Put simply, ECS is email, and RCS is storage.
While the SCA provides different levels of protection for an ECS and an RCS, usually, if a provider offers an ECS, it is also provides an RCS.
This wasn’t typical when the law was enacted in 1986, and subsequently, analyses involving the two usually look at whether a specific message or communication falls into either of the two categories, rather than the service-provider itself.
Unsurprisingly, social media sites such as Facebook and MySpace were found to provide both ECS and RCS.
What does this mean?
In civil matters, a court cannot issue a subpoena to either of the two (or any other social media sites) for the release of communications relating to a third-party (the SCA also has criminal law implications, but they are extensive enough to warrant a separate post).
Nevertheless, Courts can, and often do issue discovery orders compelling a party of a lawsuit to grant an opposing party access to his or her Facebook page.
For example, in the case of Jack v. Jill, Jack can ask the court to force Jill to give him access to her Facebook page, but Jack can’t ask the court to force Facebook to give him access to the same.
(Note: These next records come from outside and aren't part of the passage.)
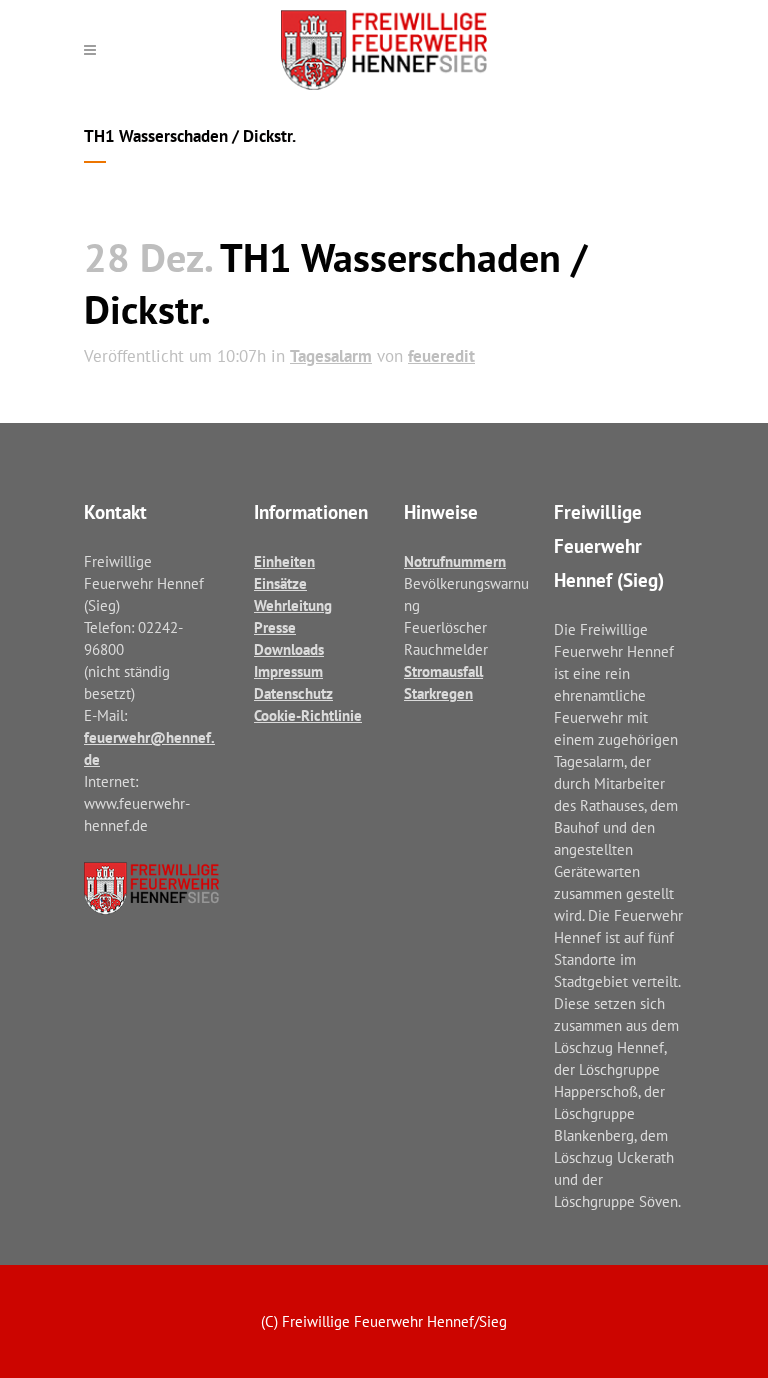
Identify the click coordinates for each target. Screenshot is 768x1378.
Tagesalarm (331, 356)
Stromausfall (443, 671)
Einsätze (280, 583)
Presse (275, 627)
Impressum (288, 671)
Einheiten (284, 561)
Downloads (289, 649)
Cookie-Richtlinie (308, 715)
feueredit (441, 356)
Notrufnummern (455, 561)
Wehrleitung (293, 605)
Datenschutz (293, 693)
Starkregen (438, 693)
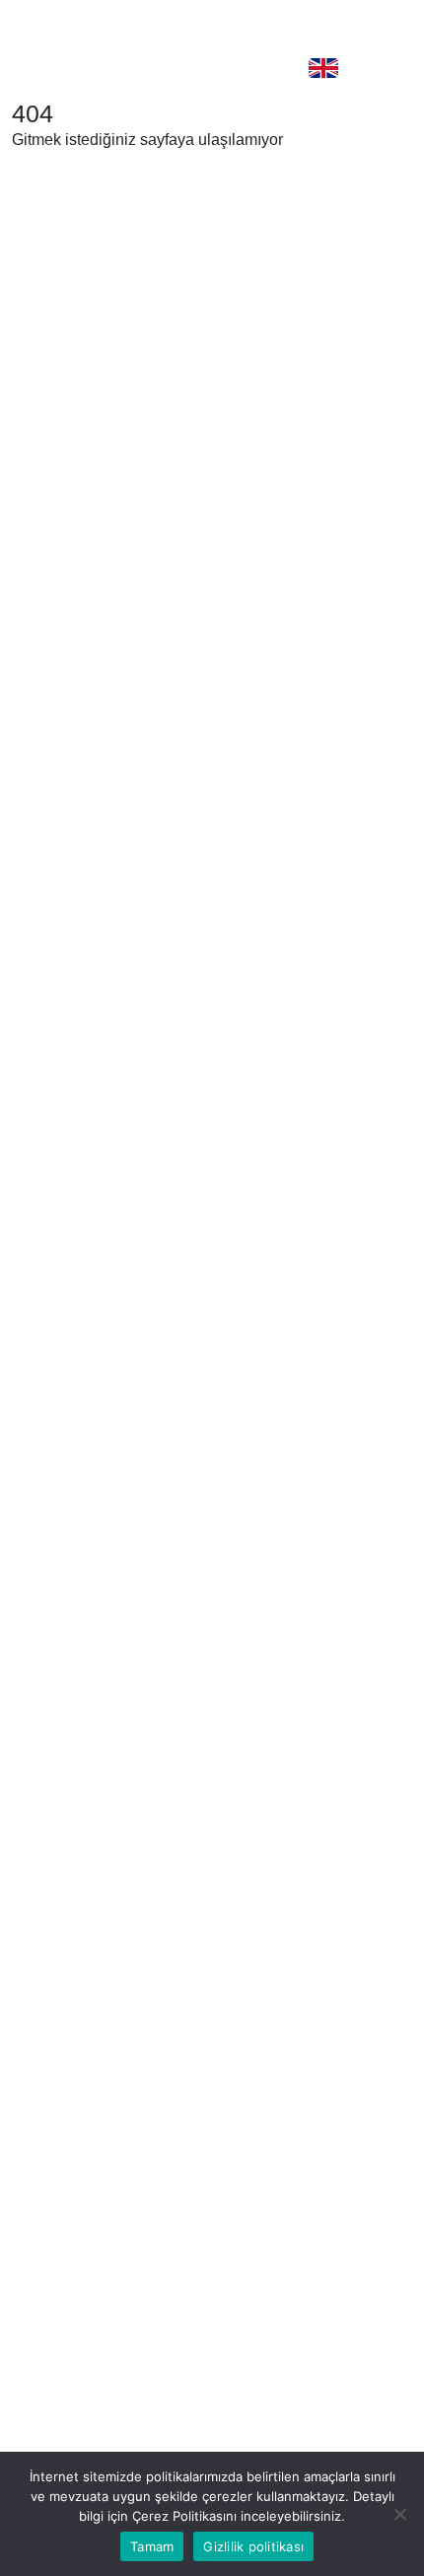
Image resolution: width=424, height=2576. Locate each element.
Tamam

Although this difference may seem immaterial, it’s anything but.
Consider this common scenario: in anticipation of litigation, but before the start of discovery, Jill’s attorney instructs her to “clean up” her Facebook page – meaning, delete any and all potentially implicating content.
This information is out of Jack’s reach because of the SCA.
If not for the SCA, Jack could subpoena Facebook and acquire Jill’s unedited information, since Facebook archives all user information (even that which was deleted by the user herself).
So while the Stored Communications Act is outdated, and its authors never contemplated the prevalence of social media, it still is able to offer some privacy protections in civil suits.